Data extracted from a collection
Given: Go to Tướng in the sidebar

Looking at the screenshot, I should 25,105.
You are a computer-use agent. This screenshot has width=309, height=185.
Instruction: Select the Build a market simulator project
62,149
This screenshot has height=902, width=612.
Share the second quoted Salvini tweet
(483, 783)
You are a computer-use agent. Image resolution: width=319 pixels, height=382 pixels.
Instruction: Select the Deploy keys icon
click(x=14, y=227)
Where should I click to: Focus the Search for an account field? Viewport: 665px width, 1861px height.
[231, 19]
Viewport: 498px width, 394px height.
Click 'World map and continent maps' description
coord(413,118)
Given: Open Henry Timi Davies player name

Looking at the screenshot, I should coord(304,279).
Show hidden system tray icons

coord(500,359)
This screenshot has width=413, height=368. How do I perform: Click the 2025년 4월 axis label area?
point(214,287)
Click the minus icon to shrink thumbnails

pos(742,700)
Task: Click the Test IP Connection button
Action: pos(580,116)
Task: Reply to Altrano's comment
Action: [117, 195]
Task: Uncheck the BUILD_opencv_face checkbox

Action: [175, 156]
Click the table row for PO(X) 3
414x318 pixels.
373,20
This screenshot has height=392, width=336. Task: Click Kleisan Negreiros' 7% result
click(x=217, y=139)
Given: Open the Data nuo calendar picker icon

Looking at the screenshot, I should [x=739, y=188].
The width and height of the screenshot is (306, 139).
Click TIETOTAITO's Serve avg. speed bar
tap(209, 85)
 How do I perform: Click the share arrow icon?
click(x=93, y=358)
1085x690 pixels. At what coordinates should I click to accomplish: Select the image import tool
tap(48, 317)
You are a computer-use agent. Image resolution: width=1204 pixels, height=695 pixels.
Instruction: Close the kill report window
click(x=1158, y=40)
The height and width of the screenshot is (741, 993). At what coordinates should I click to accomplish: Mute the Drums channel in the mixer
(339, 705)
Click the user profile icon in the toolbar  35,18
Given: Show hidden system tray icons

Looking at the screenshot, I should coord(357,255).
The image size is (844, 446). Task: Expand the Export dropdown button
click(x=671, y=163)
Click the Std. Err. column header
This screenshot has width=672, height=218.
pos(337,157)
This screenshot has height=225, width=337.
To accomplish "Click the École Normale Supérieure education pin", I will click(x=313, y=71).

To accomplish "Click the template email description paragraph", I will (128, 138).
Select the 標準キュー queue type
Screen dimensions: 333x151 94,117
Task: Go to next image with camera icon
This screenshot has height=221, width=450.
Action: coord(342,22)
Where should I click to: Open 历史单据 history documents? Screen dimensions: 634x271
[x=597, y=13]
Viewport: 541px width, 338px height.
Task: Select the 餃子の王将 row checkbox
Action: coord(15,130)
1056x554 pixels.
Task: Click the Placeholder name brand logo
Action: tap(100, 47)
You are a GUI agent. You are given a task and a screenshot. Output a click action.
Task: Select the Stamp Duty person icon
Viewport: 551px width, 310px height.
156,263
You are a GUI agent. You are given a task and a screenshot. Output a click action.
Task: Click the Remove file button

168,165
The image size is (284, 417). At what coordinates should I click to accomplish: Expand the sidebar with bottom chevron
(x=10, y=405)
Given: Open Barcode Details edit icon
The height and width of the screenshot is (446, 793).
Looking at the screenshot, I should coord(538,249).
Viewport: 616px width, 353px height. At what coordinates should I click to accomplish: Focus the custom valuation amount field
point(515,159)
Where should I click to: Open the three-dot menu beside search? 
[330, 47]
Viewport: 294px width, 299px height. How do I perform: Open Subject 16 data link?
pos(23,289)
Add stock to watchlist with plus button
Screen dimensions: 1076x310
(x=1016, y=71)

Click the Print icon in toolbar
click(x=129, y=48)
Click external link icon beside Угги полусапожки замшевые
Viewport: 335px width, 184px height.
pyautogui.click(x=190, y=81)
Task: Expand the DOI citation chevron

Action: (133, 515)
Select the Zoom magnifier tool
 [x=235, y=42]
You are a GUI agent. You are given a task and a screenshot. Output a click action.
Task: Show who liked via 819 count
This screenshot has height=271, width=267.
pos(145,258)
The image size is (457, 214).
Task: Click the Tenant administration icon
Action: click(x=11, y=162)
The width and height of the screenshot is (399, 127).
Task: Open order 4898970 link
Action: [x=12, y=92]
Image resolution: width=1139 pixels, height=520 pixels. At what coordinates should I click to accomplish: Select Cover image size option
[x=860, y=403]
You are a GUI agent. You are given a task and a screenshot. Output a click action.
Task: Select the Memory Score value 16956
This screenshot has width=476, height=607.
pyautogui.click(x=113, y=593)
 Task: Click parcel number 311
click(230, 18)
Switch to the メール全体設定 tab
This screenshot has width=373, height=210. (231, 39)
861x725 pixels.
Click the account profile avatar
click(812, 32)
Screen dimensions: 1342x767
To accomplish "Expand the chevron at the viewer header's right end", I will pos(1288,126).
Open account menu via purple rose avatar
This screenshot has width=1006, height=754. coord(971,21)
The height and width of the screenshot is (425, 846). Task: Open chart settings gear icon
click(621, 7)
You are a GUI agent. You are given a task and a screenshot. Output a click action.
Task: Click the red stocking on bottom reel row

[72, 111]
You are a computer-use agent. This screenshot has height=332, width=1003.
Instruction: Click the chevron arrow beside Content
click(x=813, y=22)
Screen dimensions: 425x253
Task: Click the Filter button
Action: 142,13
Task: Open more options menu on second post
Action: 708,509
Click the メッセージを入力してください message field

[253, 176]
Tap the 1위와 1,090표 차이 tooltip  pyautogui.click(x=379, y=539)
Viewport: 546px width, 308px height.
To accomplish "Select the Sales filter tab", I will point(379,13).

- _Assignment_: Set down every entry once more, exactly as it was written above.

- _Exercise response_:
Given: Go to Tướng in the sidebar

Looking at the screenshot, I should 25,105.
You are a computer-use agent. This screenshot has width=309, height=185.
Instruction: Select the Build a market simulator project
62,149
This screenshot has height=902, width=612.
Share the second quoted Salvini tweet
(483, 783)
You are a computer-use agent. Image resolution: width=319 pixels, height=382 pixels.
Instruction: Select the Deploy keys icon
click(x=14, y=227)
Where should I click to: Focus the Search for an account field? Viewport: 665px width, 1861px height.
[231, 19]
Viewport: 498px width, 394px height.
Click 'World map and continent maps' description
coord(413,118)
Given: Open Henry Timi Davies player name

Looking at the screenshot, I should coord(304,279).
Show hidden system tray icons

coord(500,359)
This screenshot has width=413, height=368. How do I perform: Click the 2025년 4월 axis label area?
point(214,287)
Click the minus icon to shrink thumbnails

pos(742,700)
Task: Click the Test IP Connection button
Action: pos(580,116)
Task: Reply to Altrano's comment
Action: [117, 195]
Task: Uncheck the BUILD_opencv_face checkbox

Action: [175, 156]
Click the table row for PO(X) 3
414x318 pixels.
373,20
This screenshot has height=392, width=336. Task: Click Kleisan Negreiros' 7% result
click(x=217, y=139)
Given: Open the Data nuo calendar picker icon

Looking at the screenshot, I should [x=739, y=188].
The width and height of the screenshot is (306, 139).
Click TIETOTAITO's Serve avg. speed bar
tap(209, 85)
 How do I perform: Click the share arrow icon?
click(x=93, y=358)
1085x690 pixels. At what coordinates should I click to accomplish: Select the image import tool
tap(48, 317)
You are a computer-use agent. Image resolution: width=1204 pixels, height=695 pixels.
Instruction: Close the kill report window
click(x=1158, y=40)
The height and width of the screenshot is (741, 993). At what coordinates should I click to accomplish: Mute the Drums channel in the mixer
(339, 705)
Click the user profile icon in the toolbar  35,18
Given: Show hidden system tray icons

Looking at the screenshot, I should coord(357,255).
The image size is (844, 446). Task: Expand the Export dropdown button
click(x=671, y=163)
Click the Std. Err. column header
This screenshot has width=672, height=218.
pos(337,157)
This screenshot has height=225, width=337.
To accomplish "Click the École Normale Supérieure education pin", I will click(x=313, y=71).

To accomplish "Click the template email description paragraph", I will (128, 138).
Select the 標準キュー queue type
Screen dimensions: 333x151 94,117
Task: Go to next image with camera icon
This screenshot has height=221, width=450.
Action: coord(342,22)
Where should I click to: Open 历史单据 history documents? Screen dimensions: 634x271
[x=597, y=13]
Viewport: 541px width, 338px height.
Task: Select the 餃子の王将 row checkbox
Action: coord(15,130)
1056x554 pixels.
Task: Click the Placeholder name brand logo
Action: tap(100, 47)
You are a GUI agent. You are given a task and a screenshot. Output a click action.
Task: Select the Stamp Duty person icon
Viewport: 551px width, 310px height.
156,263
You are a GUI agent. You are given a task and a screenshot. Output a click action.
Task: Click the Remove file button

168,165
The image size is (284, 417). At what coordinates should I click to accomplish: Expand the sidebar with bottom chevron
(x=10, y=405)
Given: Open Barcode Details edit icon
The height and width of the screenshot is (446, 793).
Looking at the screenshot, I should coord(538,249).
Viewport: 616px width, 353px height. At what coordinates should I click to accomplish: Focus the custom valuation amount field
point(515,159)
Where should I click to: Open the three-dot menu beside search? 
[330, 47]
Viewport: 294px width, 299px height. How do I perform: Open Subject 16 data link?
pos(23,289)
Add stock to watchlist with plus button
Screen dimensions: 1076x310
(x=1016, y=71)

Click the Print icon in toolbar
click(x=129, y=48)
Click external link icon beside Угги полусапожки замшевые
Viewport: 335px width, 184px height.
pyautogui.click(x=190, y=81)
Task: Expand the DOI citation chevron

Action: (133, 515)
Select the Zoom magnifier tool
 [x=235, y=42]
You are a GUI agent. You are given a task and a screenshot. Output a click action.
Task: Show who liked via 819 count
This screenshot has height=271, width=267.
pos(145,258)
The image size is (457, 214).
Task: Click the Tenant administration icon
Action: click(x=11, y=162)
The width and height of the screenshot is (399, 127).
Task: Open order 4898970 link
Action: [x=12, y=92]
Image resolution: width=1139 pixels, height=520 pixels. At what coordinates should I click to accomplish: Select Cover image size option
[x=860, y=403]
You are a GUI agent. You are given a task and a screenshot. Output a click action.
Task: Select the Memory Score value 16956
This screenshot has width=476, height=607.
pyautogui.click(x=113, y=593)
 Task: Click parcel number 311
click(230, 18)
Switch to the メール全体設定 tab
This screenshot has width=373, height=210. (231, 39)
861x725 pixels.
Click the account profile avatar
click(812, 32)
Screen dimensions: 1342x767
To accomplish "Expand the chevron at the viewer header's right end", I will pos(1288,126).
Open account menu via purple rose avatar
This screenshot has width=1006, height=754. coord(971,21)
The height and width of the screenshot is (425, 846). Task: Open chart settings gear icon
click(621, 7)
You are a GUI agent. You are given a task and a screenshot. Output a click action.
Task: Click the red stocking on bottom reel row

[72, 111]
You are a computer-use agent. This screenshot has height=332, width=1003.
Instruction: Click the chevron arrow beside Content
click(x=813, y=22)
Screen dimensions: 425x253
Task: Click the Filter button
Action: 142,13
Task: Open more options menu on second post
Action: 708,509
Click the メッセージを入力してください message field

[253, 176]
Tap the 1위와 1,090표 차이 tooltip  pyautogui.click(x=379, y=539)
Viewport: 546px width, 308px height.
To accomplish "Select the Sales filter tab", I will point(379,13).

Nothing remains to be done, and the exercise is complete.